→ **Activity**:
Having found the line containing "You are a computer-use agent. Image resolution: width=1568" in the data below, reproduce that line and each one after it to the end, exactly, and include nothing else.

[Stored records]
━━━━━━━━━━

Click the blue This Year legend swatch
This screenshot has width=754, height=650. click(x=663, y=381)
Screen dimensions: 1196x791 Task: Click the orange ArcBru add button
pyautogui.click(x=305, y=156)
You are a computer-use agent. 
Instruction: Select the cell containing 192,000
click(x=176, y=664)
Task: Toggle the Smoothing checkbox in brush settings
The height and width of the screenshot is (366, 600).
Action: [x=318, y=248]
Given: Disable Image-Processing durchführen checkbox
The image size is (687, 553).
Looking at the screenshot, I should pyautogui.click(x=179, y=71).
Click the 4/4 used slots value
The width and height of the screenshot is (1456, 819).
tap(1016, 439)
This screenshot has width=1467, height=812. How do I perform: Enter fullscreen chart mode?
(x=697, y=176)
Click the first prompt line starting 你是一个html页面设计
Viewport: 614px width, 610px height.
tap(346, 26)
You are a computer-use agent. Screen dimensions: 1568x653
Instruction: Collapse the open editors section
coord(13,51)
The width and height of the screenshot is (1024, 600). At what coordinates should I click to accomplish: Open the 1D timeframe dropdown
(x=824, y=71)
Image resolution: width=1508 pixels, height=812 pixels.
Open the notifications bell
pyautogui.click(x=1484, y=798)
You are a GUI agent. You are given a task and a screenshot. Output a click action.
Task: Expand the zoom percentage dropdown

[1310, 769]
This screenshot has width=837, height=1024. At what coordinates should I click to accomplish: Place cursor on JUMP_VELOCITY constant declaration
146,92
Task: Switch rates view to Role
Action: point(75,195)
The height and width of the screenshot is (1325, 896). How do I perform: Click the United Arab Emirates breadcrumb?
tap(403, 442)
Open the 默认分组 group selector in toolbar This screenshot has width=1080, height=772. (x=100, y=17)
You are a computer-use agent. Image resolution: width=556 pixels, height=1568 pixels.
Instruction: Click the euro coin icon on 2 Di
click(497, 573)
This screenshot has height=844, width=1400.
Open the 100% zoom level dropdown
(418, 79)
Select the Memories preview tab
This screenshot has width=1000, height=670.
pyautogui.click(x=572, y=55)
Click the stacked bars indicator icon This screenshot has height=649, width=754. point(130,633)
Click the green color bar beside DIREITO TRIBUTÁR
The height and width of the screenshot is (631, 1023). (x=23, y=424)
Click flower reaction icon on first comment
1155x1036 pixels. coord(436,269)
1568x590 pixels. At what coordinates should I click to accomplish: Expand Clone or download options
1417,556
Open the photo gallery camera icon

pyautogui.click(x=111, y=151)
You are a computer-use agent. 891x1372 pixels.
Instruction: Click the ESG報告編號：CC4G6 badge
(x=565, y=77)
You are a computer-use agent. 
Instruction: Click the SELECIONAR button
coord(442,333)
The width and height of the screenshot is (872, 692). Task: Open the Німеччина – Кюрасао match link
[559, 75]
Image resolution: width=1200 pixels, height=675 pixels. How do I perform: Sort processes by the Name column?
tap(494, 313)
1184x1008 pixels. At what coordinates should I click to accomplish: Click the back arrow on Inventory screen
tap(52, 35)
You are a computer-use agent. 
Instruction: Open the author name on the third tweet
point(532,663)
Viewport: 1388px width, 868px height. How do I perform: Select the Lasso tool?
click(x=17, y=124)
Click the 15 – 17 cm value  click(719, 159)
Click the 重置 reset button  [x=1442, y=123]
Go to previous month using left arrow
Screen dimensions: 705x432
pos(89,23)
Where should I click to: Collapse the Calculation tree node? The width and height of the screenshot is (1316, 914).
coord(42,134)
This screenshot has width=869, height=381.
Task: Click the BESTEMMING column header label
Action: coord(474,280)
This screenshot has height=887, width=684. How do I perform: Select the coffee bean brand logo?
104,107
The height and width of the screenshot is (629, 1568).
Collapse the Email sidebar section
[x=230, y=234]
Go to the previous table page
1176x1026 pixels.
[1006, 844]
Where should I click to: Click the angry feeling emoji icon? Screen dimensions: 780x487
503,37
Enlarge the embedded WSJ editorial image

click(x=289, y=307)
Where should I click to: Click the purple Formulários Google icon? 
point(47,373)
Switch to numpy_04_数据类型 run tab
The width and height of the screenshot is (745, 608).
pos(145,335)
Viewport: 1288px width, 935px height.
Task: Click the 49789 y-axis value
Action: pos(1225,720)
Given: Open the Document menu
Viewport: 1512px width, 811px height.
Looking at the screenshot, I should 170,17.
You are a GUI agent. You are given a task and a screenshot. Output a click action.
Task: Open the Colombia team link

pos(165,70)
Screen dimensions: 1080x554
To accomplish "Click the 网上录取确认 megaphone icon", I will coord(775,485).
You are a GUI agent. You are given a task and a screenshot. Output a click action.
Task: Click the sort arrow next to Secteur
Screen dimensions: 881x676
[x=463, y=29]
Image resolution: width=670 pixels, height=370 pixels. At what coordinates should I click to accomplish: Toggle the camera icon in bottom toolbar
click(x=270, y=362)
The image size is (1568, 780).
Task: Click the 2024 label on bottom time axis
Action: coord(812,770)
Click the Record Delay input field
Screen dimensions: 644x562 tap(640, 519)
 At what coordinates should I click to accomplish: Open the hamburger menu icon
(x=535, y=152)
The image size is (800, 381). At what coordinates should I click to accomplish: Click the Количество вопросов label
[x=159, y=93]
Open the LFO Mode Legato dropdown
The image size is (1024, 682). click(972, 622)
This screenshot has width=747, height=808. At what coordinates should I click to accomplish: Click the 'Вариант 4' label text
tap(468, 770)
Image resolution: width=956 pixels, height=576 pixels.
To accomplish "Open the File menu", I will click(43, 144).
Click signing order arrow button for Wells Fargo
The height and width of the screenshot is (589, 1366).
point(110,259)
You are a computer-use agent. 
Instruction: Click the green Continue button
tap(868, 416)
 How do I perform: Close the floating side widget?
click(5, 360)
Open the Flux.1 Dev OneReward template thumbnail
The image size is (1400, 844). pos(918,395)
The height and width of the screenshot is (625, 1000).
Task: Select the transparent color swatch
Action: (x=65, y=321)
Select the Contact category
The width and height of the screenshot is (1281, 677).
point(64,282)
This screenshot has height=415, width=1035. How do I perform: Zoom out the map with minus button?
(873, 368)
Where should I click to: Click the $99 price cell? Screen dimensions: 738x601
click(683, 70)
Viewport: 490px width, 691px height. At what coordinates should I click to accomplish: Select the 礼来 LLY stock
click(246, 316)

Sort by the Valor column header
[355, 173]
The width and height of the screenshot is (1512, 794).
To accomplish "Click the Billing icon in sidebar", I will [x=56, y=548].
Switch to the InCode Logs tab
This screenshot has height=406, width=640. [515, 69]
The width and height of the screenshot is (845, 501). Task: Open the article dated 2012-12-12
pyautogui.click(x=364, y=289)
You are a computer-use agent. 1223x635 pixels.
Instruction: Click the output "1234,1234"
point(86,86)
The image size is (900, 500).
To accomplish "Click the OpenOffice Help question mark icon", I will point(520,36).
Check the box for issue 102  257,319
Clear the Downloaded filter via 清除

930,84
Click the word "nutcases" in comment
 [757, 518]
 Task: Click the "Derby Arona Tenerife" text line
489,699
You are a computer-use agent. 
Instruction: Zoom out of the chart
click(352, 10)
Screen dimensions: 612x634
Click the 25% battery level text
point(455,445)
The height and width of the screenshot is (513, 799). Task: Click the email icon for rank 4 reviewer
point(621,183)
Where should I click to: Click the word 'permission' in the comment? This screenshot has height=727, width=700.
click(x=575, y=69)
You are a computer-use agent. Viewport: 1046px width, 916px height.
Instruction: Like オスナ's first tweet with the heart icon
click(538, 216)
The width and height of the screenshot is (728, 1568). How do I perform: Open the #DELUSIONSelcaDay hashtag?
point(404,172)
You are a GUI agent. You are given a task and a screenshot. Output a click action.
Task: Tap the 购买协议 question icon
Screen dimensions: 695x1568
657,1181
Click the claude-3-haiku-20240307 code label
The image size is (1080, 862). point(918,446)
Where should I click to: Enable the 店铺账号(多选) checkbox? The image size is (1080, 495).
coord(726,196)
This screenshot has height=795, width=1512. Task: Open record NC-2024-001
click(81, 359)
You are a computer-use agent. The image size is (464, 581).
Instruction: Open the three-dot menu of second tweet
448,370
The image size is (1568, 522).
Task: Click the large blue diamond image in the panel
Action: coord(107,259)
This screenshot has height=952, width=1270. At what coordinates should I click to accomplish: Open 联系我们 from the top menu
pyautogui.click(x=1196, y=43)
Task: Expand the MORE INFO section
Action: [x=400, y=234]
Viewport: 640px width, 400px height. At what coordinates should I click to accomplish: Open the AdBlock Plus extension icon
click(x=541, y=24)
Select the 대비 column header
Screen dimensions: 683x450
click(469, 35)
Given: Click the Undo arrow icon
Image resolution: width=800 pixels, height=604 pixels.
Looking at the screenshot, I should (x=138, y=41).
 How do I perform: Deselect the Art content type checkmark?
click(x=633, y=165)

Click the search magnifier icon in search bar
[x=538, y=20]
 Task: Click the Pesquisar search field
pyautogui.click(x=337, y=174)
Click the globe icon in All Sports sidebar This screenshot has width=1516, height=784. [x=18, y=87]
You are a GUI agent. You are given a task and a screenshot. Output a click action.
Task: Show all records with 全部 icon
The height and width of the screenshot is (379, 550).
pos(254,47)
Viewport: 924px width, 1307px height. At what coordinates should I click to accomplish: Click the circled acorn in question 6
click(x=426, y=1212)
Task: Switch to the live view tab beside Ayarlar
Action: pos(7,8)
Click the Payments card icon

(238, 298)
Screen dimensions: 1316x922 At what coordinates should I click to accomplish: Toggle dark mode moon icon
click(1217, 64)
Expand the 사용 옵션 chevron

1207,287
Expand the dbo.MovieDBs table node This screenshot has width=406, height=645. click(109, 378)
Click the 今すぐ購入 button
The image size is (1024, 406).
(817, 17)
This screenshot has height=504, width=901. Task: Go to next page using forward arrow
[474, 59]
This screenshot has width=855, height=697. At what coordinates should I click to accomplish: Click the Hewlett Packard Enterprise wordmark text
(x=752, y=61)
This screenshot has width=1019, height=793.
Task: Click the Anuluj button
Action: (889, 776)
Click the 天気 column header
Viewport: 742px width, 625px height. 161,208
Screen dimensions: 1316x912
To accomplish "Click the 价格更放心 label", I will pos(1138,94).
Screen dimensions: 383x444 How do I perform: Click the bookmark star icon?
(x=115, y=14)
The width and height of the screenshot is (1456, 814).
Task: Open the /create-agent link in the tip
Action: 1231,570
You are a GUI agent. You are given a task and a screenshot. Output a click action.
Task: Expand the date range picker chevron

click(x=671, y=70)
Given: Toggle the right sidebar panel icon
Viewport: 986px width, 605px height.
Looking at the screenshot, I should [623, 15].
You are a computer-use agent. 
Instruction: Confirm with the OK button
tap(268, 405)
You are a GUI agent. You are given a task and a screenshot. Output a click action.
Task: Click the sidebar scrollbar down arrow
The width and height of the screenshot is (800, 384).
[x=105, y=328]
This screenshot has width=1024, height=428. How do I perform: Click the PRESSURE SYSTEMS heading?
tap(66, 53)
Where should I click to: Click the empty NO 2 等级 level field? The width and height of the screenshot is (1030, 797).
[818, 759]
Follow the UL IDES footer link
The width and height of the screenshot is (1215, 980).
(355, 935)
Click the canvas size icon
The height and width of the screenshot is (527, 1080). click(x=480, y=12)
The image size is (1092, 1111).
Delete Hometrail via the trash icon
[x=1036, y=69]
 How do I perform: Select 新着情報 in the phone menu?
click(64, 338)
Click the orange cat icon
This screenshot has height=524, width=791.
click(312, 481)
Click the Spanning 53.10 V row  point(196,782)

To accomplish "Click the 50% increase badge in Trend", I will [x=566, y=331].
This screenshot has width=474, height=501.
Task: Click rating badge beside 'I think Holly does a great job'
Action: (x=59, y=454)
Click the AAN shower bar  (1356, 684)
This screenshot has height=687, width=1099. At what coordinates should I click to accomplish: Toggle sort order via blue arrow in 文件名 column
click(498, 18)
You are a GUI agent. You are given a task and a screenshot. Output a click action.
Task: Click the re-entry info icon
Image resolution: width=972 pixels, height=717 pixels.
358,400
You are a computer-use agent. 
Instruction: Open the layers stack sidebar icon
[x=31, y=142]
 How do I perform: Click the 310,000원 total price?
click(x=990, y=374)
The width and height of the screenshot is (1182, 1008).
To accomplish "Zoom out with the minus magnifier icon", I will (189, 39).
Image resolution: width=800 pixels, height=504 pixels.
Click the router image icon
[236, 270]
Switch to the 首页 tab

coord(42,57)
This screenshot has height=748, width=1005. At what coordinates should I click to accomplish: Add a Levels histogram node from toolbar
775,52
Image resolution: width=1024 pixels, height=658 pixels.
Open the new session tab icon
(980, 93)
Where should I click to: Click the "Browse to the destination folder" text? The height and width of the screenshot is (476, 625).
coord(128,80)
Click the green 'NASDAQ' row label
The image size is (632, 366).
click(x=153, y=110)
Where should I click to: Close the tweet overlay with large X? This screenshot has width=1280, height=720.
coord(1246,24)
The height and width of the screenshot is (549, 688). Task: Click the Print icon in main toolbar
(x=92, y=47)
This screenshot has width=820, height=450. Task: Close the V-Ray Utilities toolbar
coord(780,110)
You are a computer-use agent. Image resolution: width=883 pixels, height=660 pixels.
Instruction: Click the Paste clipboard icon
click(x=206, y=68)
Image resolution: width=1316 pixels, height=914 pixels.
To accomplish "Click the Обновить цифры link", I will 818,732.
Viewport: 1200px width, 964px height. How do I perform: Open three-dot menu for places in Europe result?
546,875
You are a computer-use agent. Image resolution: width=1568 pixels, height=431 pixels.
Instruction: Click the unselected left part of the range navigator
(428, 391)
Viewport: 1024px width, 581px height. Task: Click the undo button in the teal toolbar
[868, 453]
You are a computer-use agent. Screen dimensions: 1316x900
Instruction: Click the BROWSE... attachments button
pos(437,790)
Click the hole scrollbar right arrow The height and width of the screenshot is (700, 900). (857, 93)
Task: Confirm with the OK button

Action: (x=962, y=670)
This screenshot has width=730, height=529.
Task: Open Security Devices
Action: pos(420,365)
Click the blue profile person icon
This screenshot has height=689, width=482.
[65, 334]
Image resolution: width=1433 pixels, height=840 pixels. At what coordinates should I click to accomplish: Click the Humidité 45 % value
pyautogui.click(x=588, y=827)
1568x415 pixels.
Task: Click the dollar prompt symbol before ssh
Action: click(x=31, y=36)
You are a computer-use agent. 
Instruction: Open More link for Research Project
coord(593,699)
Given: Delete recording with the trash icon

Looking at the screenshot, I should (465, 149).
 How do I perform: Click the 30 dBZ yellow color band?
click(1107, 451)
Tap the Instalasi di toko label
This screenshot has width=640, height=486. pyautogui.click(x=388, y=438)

━━━━━━━━━━

→ **Answer below**:
You are a computer-use agent. Image resolution: width=1568 pixels, height=431 pixels.
Instruction: Click the unselected left part of the range navigator
(428, 391)
Viewport: 1024px width, 581px height. Task: Click the undo button in the teal toolbar
[868, 453]
You are a computer-use agent. Screen dimensions: 1316x900
Instruction: Click the BROWSE... attachments button
pos(437,790)
Click the hole scrollbar right arrow The height and width of the screenshot is (700, 900). (857, 93)
Task: Confirm with the OK button

Action: (x=962, y=670)
This screenshot has width=730, height=529.
Task: Open Security Devices
Action: pos(420,365)
Click the blue profile person icon
This screenshot has height=689, width=482.
[65, 334]
Image resolution: width=1433 pixels, height=840 pixels. At what coordinates should I click to accomplish: Click the Humidité 45 % value
pyautogui.click(x=588, y=827)
1568x415 pixels.
Task: Click the dollar prompt symbol before ssh
Action: click(x=31, y=36)
You are a computer-use agent. 
Instruction: Open More link for Research Project
coord(593,699)
Given: Delete recording with the trash icon

Looking at the screenshot, I should (465, 149).
 How do I perform: Click the 30 dBZ yellow color band?
click(1107, 451)
Tap the Instalasi di toko label
This screenshot has width=640, height=486. pyautogui.click(x=388, y=438)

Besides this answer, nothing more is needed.